-------- 本文

タイ語がロクに喋れないのに「タイ語講座」を開くのはおこがましい。でも、これはあくまでも「コラム」の名前です。タイに行き始めて足かけ10年以上、タイ語を習い初めておよそ10年。タイ語は満足でなくとも、タイ語に関するコラムを書くことはできる。タイ語を材料にタイの文化や歴史、タイ人気質を語れれば本望です。なんて…真面目に語ってしまった。 

【北と南?】(00年6月17日)

 韓国と北朝鮮が歴史的な首脳会談を行った。北と南に分断されて約50年、朝鮮戦争を回顧する写真展など関連行事がバンコクでも企画されている。韓国では北朝鮮のことを北・韓国と表現する(英語では)。北朝鮮は韓国のことを「南・朝鮮」と表現する(同)ではタイ語では?タイ語で韓国は「カオリー・ターイ」だ。ターイは南を指す言葉。だから北朝鮮は「カオリー・ヌア」、ヌアは北のこと。では、カオリーとは朝鮮のことなのか?でも韓国のことは、普段、カオリだけでも通じる。タイ語は、韓国と同じ表現なのか?それとも北朝鮮と同じなのか?まだ疑問は解けない。

【小ギャルは?】(00年6月16日)

 タイでも小ギャルがかっ歩している。サイアムセンターあたりがメインだが、タイ語で小ギャルのことを最近「デックRGB」というらしい。デックはガキのことで、RGBは色の3原色。オレンジや黄色など原色の服を来ていることから名付けられたらしい。直訳すると「原色っ子!」ってことか。むかしは、その手の少女のことを「モダンヒッピー」言ってたようだ。日本の和製英語と同じ響きがあって、とても素敵!!(本気じゃーねーぞ)

【類別詞は大変だ】(00年5月22日)

 普段はいいかげんなタイ語なのに、こと類別詞になると、とたんに複雑になる。なんたって類別詞が多すぎる。日本語なら同じ類別詞で済むのに、タイ語ではそうは行かない場合が多い。動物には「ツア」を使うが、なぜか洋服のシャツにも同じ「ツア」を使う。卵は「バイ」だが、木は「マイ」とか(正確なところは私も分からない)。一番安全なのは、なんにでも使える「アン」とか「ヤーン」だろう。あれ、これとか言う場合には「アン・ニー」、「アン・ナン」で十分に通じる。でも、本当は「レム・ニー」(本1冊の場合)とか言うのが正確だ。このコラムを書きながら、タイ語学校の先生によく怒られたことを思い出した。イヤになってきた。 

【声調が重要です】(00年5月22日)

----------------

- _練習問題_
A. 次の(i)〜(iii)がタイ語のコラムの内容と合うかどうか、それぞれ「はい」か「いいえ」で答え、決め手となる本文の語句をそのまま引用せよ。
(i) タイ語では韓国を「カオリー・ターイ」と言う。
(ii) タイ語では動物とシャツに別々の類別詞を使う。
(iii) 筆者が一番安全だとする類別詞は「バイ」である。
B. タイ語のコラムを、本文が途切れたところから書き継げ。

-------- 記録一覧

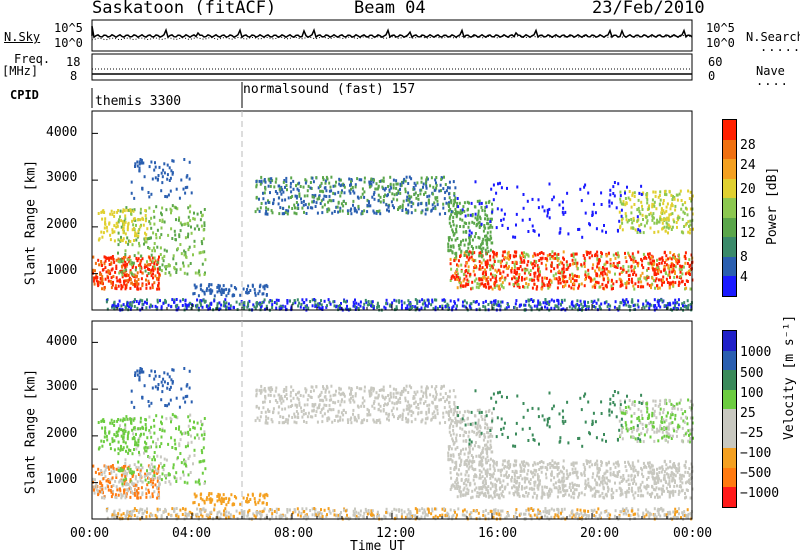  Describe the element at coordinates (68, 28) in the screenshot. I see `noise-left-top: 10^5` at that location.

----------------
-------- 記録一覧

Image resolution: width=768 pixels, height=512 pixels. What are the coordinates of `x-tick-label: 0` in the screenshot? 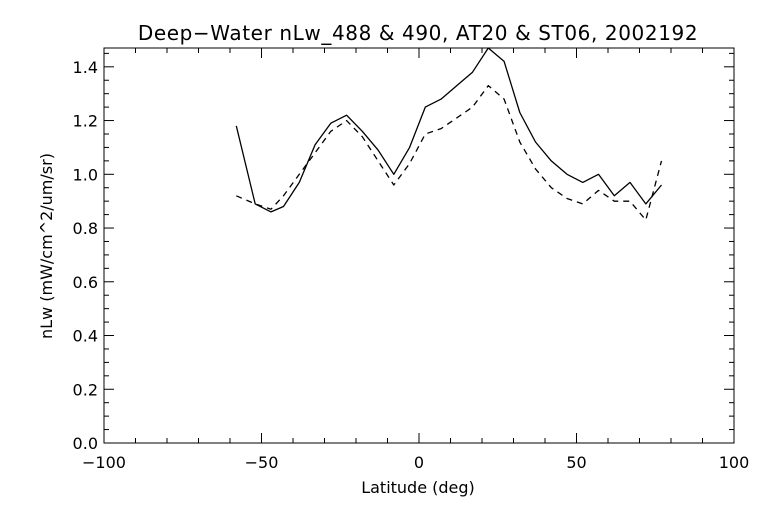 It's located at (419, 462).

----------------

- _各問の解答_
A.
(i) はい：「タイ語で韓国は「カオリー・ターイ」だ」
(ii) いいえ：「動物には「ツア」を使うが、なぜか洋服のシャツにも同じ「ツア」を使う」
(iii) いいえ：「一番安全なのは、なんにでも使える「アン」とか「ヤーン」だろう」

B.
 タイ語を完全制覇するには、声調をマスターしなければならない。タイ語には声調が5つもある。中国語が4つだから、タイは中国に勝った!(関係ねーけど)。上声、常声、下声のほか、上に上がる声と下に下がって常声になるパターンだ。日本語では同じ発音でも、タイ語では異なるパターンがたくさんある。例えば日本語のマイという。しかし、タイ語では否定の「マイ」に、疑問符の「マイ」、木の「マイ」に燃えるの「マイ」に新しいの「マイ」がある。だからマイ・マイ・マイ・マイとタイ語でいうと、「新しい木は燃えますか?」となる。そんなこと日本人が発音できるわけがない。でもタイ語征服には欠かせない、のです。

【ジャップではなく…】(00年4月18日)

 一度、仕事で米国に行ったときに「ジャップ(jap)」と呼ばれ、むかついたことがある。日本語でも民族差別的な言葉はいくつもあるが、個人的にはかなり気をつけている積もりだ。昔、オートマティック式カメラのことを「バカ○○」カメラと呼んだことがあるけど、今でも無意識に使う人が少なからず居て悲しい。「バカ」という言葉が付いているので、そうした場合は、「これ、私でも使えるカメラですね?」と聞くと、相手はそこでようやく気付く。してやったり、だ。で、タイ語でjapに相当する言葉なにかと言うと、「ユンピー」だ。日本のことを「イープン(yiipun)」を呼ぶけど、それを反対から読んで「yunpii」になったの説があるが、不明だ。あだ名で「ノリピー」ならOKだが、「ユンピー」だとチトやばい(いないか?)。タイ人に「オレ、ユンピーだ」というと、「おーおー、ユンピー、ユンピー」と叫んで喜ぶ。タイ人は誰も気付いてくれない。

【タイ語スラング、です】(00年4月18日)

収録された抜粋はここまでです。